How Important is the Off-Price Channel in Retail

I have been thinking at the off-price retail market recently, both offline and online. Businesses playing into this market rely on accessing surplus stock from brands, and then selling it down to the end customers at a markup (but still at heavy discounts to RRP). Surplus stock fundamentally exists because of structural inefficiencies in the retail industry which make it difficult for brands to accurately forecast demand (and therefore production): production cycles are long, so brands don’t know if it will be a good season until it’s too late to react. In categories like fashion, where trends are volatile and their lifespan difficult to predict, this factor is even more important: fear of missing out forces brands to deliberately over-produce.

One key question from the investor’s perspective is whether these structural imperfections will at some point go away, as brands become increasingly good at forecasting demand.  That would obviously reduce the economic need for off-price retailers, as in a perfect retail marketplace brands should be able to sell 100% of their inventory at full price.

So I looked at the US market, where more data is available on listed off-price retailers. I specifically looked for evidence of low / decreasing importance of off-price retailers in the retail value chain (in my mind low was <5% of the entire market, a completely arbitrary low number). I was therefore surprised to find that the basket of six off-price retailers I used in my analysis contributed to 16.3% of the US Clothing & Clothing Accessories market in 2012, up from 12.9% in 2005. I looked at the clothing and accessories market as off-price retailers tend to mainly sell that.

US Clothing & Clothing Accessories Market

Note: off-price include TJX, Ross Stores, Big Lots, Stein Mart, Overstock, Bluefly.

Source: companies accounts, US Census

This is even more impressive if one thinks that those off-price sales occurred at c. 50% discount to full retail price, so in terms of volumes the importance of off-price retailers in this category is enormous.

My analysis is deliberately conservative as it is excluding all privately-owned off-price retailers which I could not easily get revenue data for.

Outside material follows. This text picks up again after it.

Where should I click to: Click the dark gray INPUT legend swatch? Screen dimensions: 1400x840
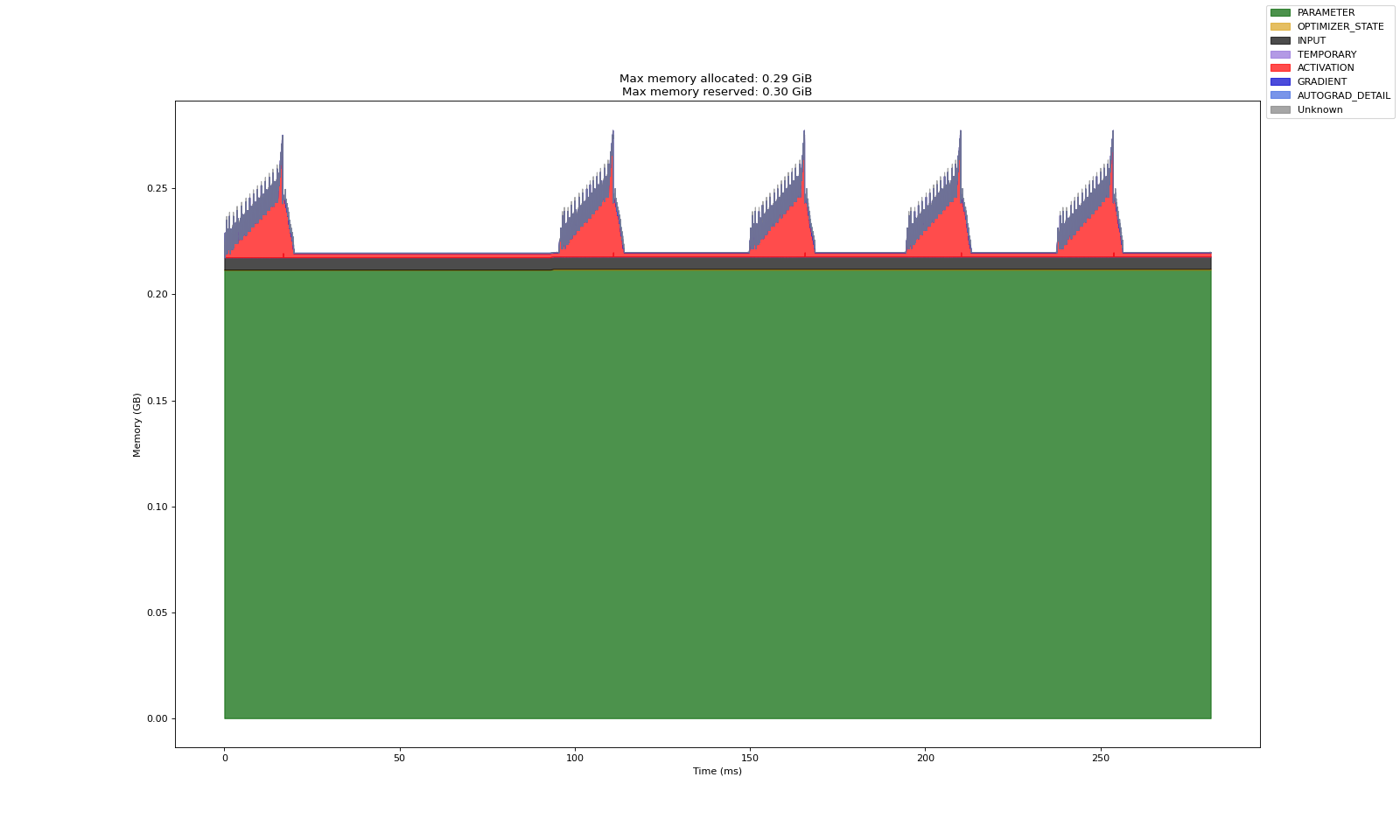(x=1280, y=41)
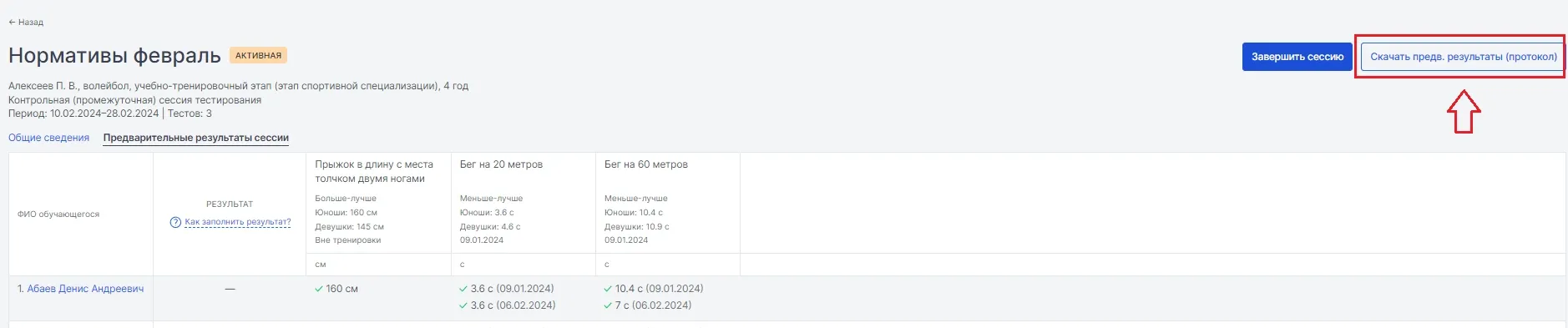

These include large online off-price retailers such as Gilt, RueLaLa, HauteLook etc which experienced very high growth over the period I looked at and certainly would add % points to the 16.3% number I got to and steepness to the red curve.

What this is suggesting is that surplus stock is unlikely to go away from the industry any time soon and, if anything, brands should be feeling more comfortable in their over-production decision because of the efficiency of these channels in clearing up their unsold stock.

What this is not showing though is the impact on margins that this channel has for the brands…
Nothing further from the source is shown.